In total, the nation's charities received $150.7 billion in contributions in 1996, up 7.3% from 1995.
Data from the report were released last week by the AAFRC Trust for Philanthropy, the New York-based research and education arm of the American Association of Fund-Raising Counsel.
Giving to health organizations was driven by gifts to charities that focus on specific diseases, not donations to hospitals, said Ann E. Kaplan, the report's editor and the AAFRC's research director.
However, a separate report by the Association for Healthcare Philanthropy shows giving to hospitals and other healthcare institutions rose 17% to $5.8 billion in 1996.
That includes cash; pledges; planned gifts; nonmonetary donations such as property, securities and gifts-in-kind; and income from endowments and investments.

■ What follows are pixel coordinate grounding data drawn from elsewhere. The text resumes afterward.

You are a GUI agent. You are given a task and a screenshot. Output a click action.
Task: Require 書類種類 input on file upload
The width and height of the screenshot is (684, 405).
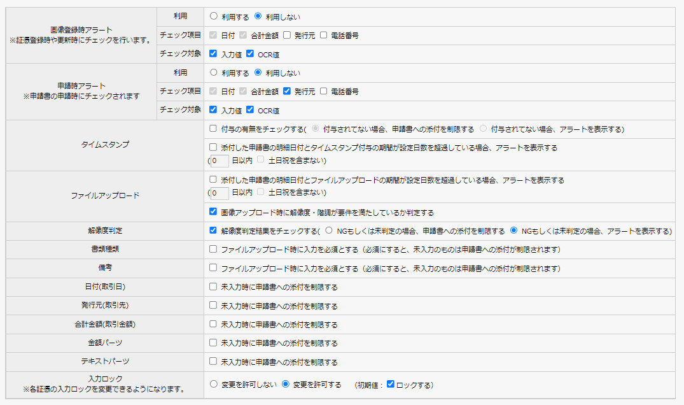(x=213, y=250)
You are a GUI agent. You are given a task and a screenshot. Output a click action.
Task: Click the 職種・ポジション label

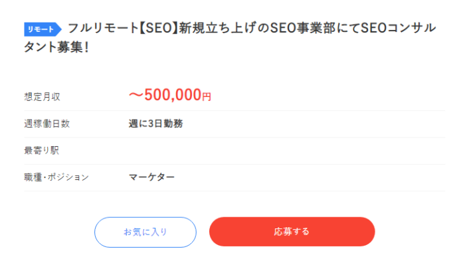click(56, 177)
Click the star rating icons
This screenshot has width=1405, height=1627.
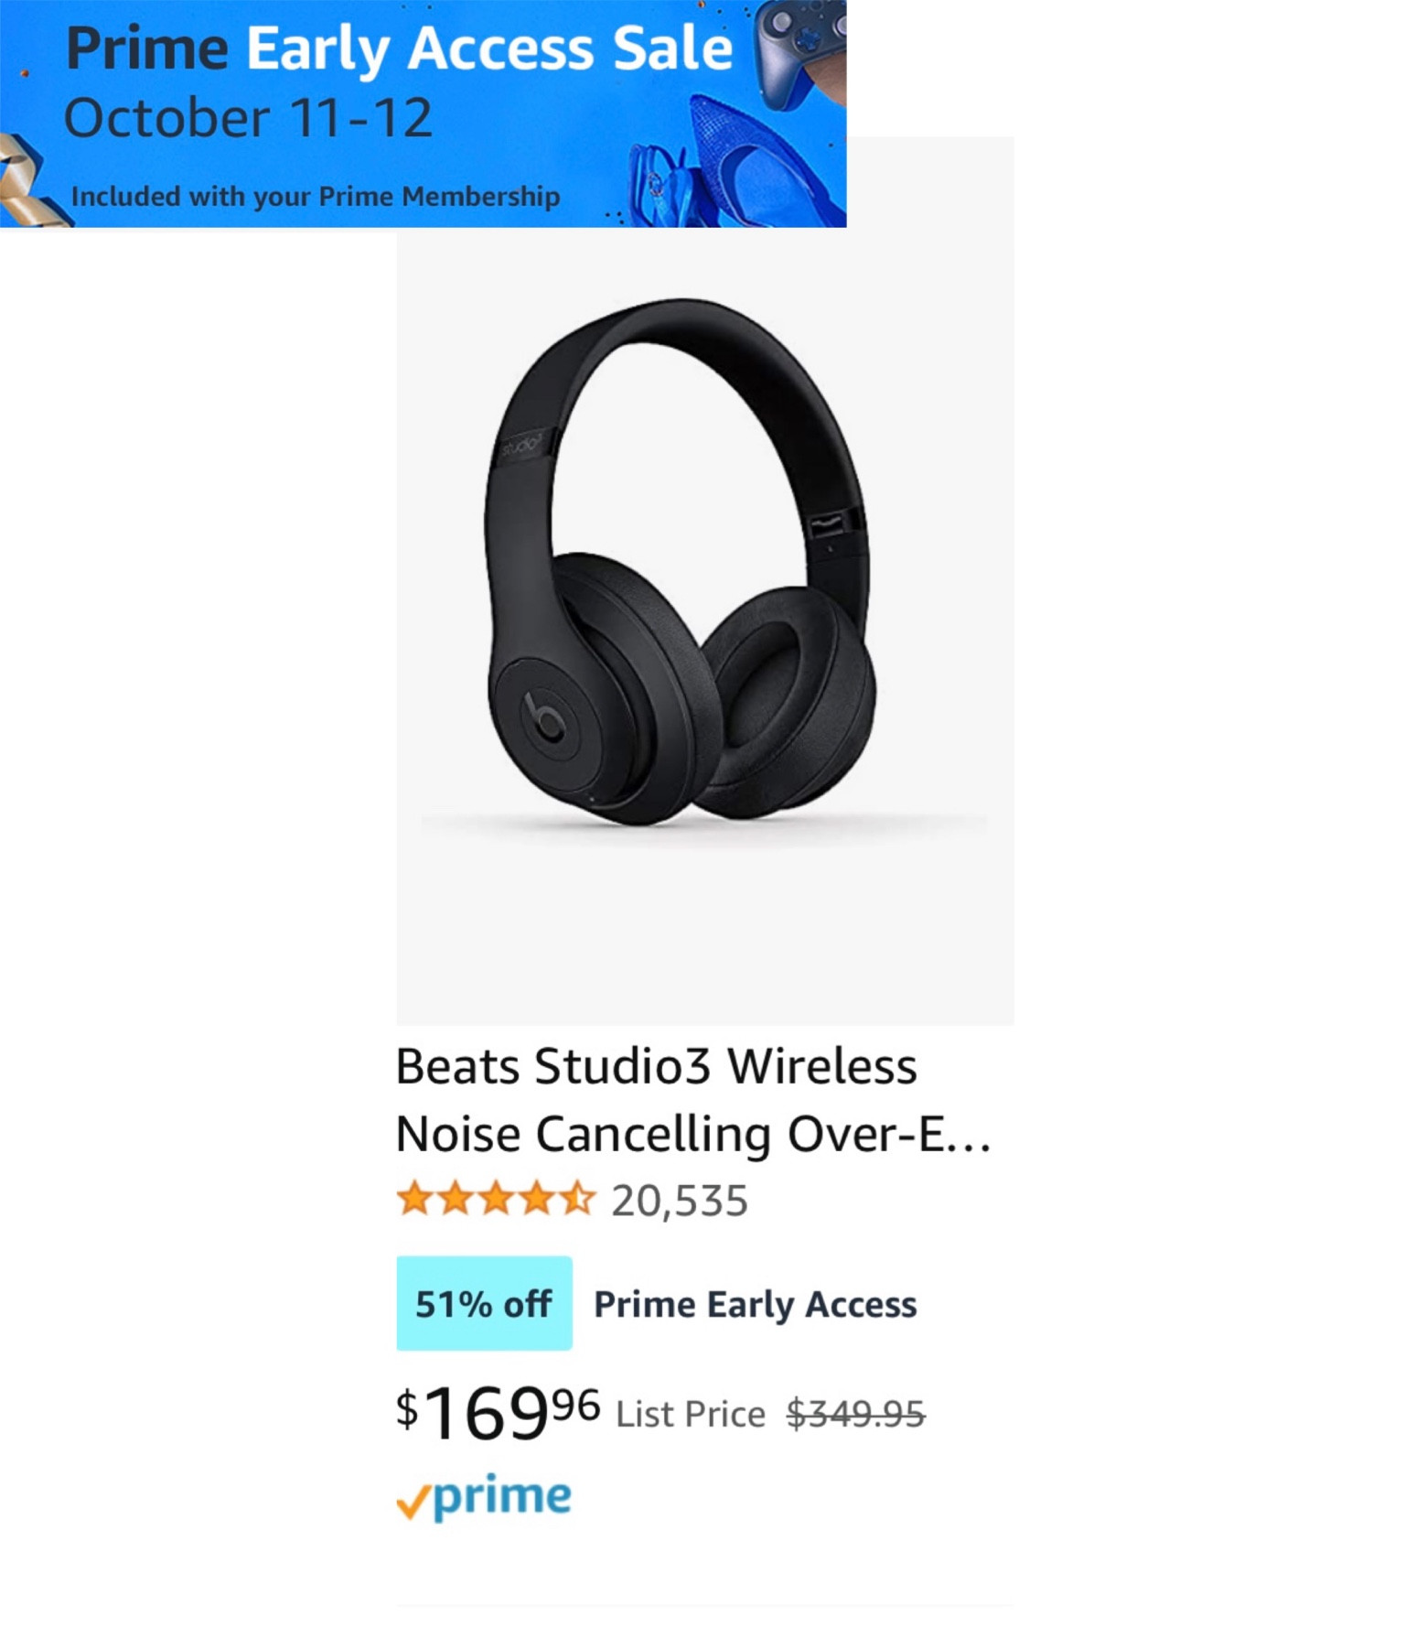point(495,1198)
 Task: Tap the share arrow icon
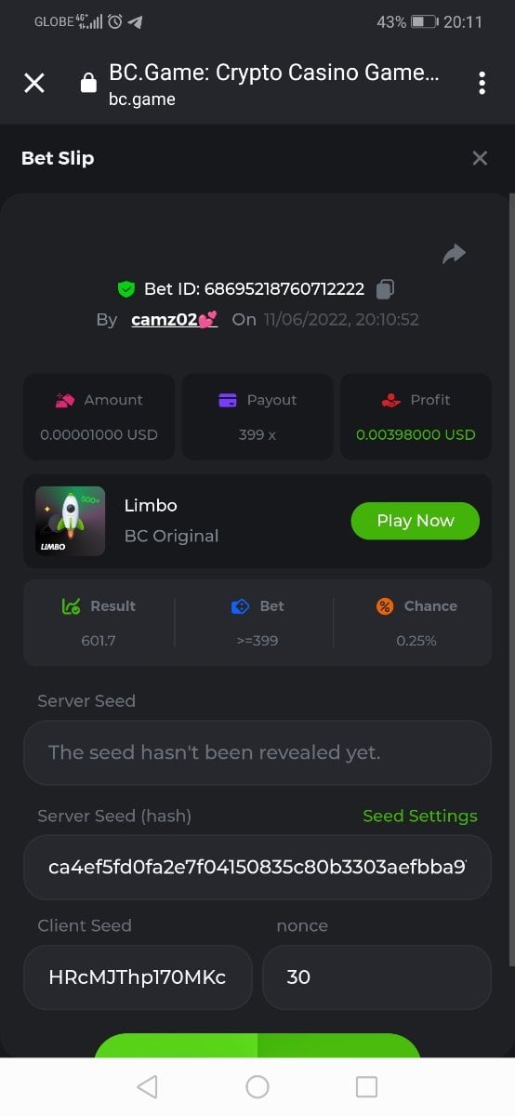(454, 253)
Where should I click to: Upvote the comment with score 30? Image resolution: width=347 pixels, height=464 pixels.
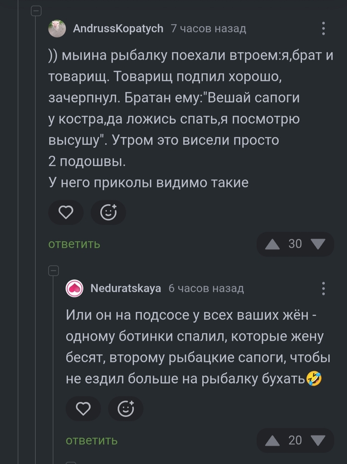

Nearly half the increase, about 7.8%, came from interest income, the report said.
The AHP's annual Survey of Giving reflects responses from 295 U.S.-based members of the trade association, based in Falls Church, Va.
Cash gifts as a percentage of total giving rose to 62.4% in 1996 from 53% in 1995. During the same period, the median cash donation received by hospitals and healthcare institutions increased 29.4% to $889,000.
In part, that reflects increased survey participation by university-based hospitals, the AHP said. At a median $10.5 million, university-based hospitals received the highest cash contributions of all surveyed institutions. The rise in cash gifts also reflects a sharp increase in median gifts received by specialty hospitals, up 47.5%; multihospital systems, up 43%; and medical centers, up 32.8%.
Despite a good fund-raising year, pledges and planned gifts dropped to 22% of total giving from 36% in 1995.